> **EXERCISE BRIEF**:
Retype the records below word for word and omit any image.

── INPUT ──

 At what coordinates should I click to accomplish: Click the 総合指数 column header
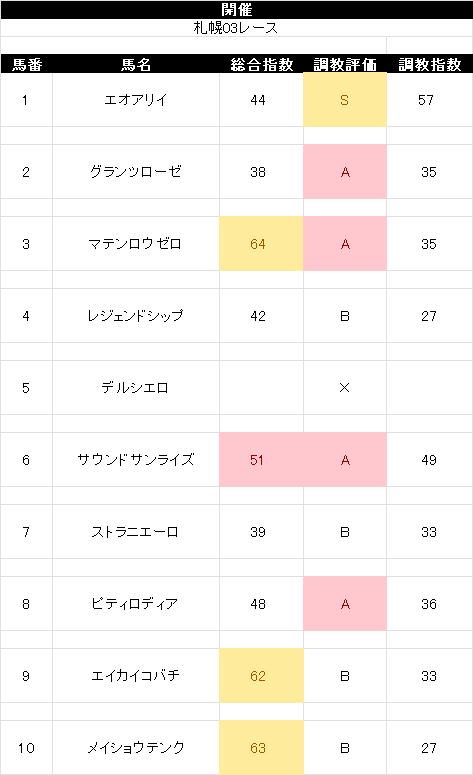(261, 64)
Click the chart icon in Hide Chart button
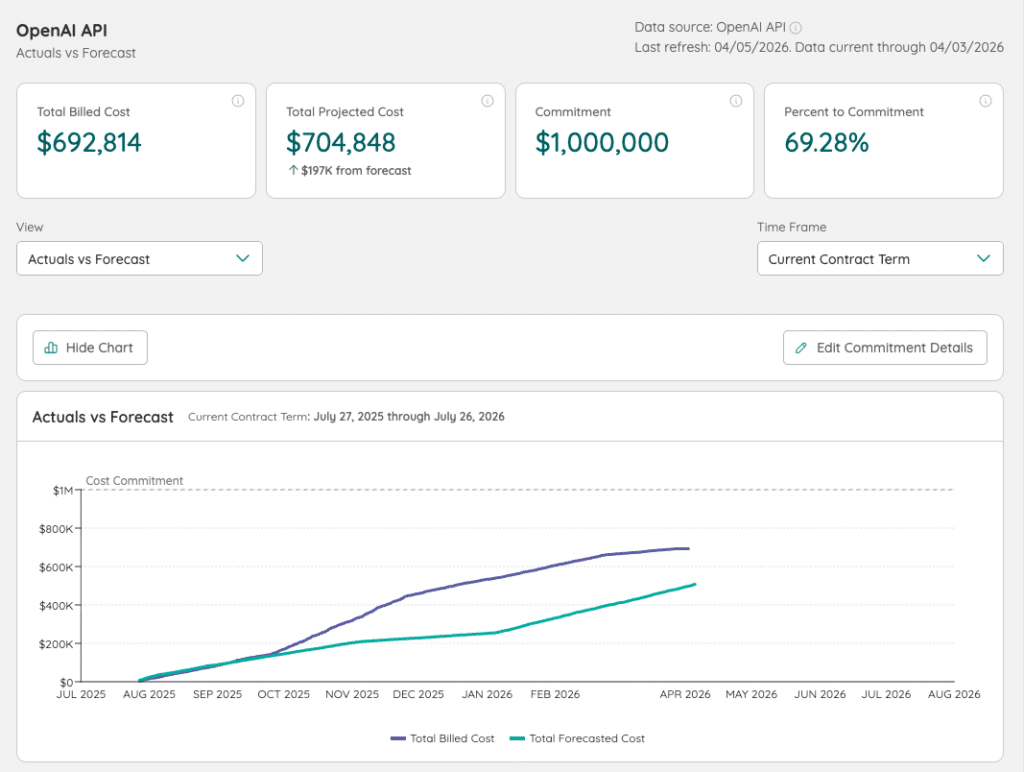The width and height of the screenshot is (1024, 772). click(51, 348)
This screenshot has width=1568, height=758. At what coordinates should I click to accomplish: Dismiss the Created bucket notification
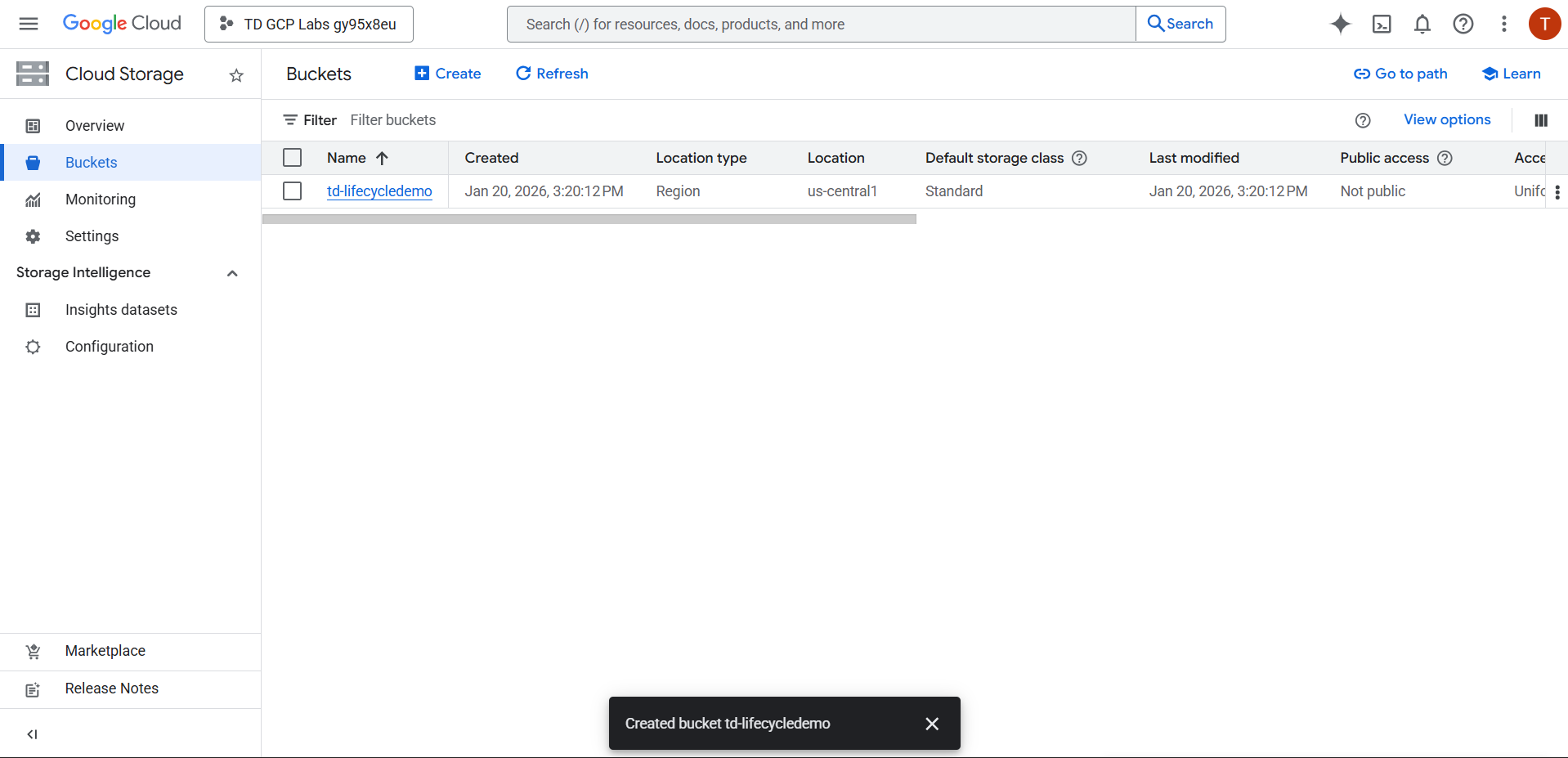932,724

───

> **RESULT**:
 At what coordinates should I click to accomplish: Click the 総合指数 column header
(261, 64)
Click the chart icon in Hide Chart button
The width and height of the screenshot is (1024, 772). click(51, 348)
This screenshot has width=1568, height=758. At what coordinates should I click to accomplish: Dismiss the Created bucket notification
932,724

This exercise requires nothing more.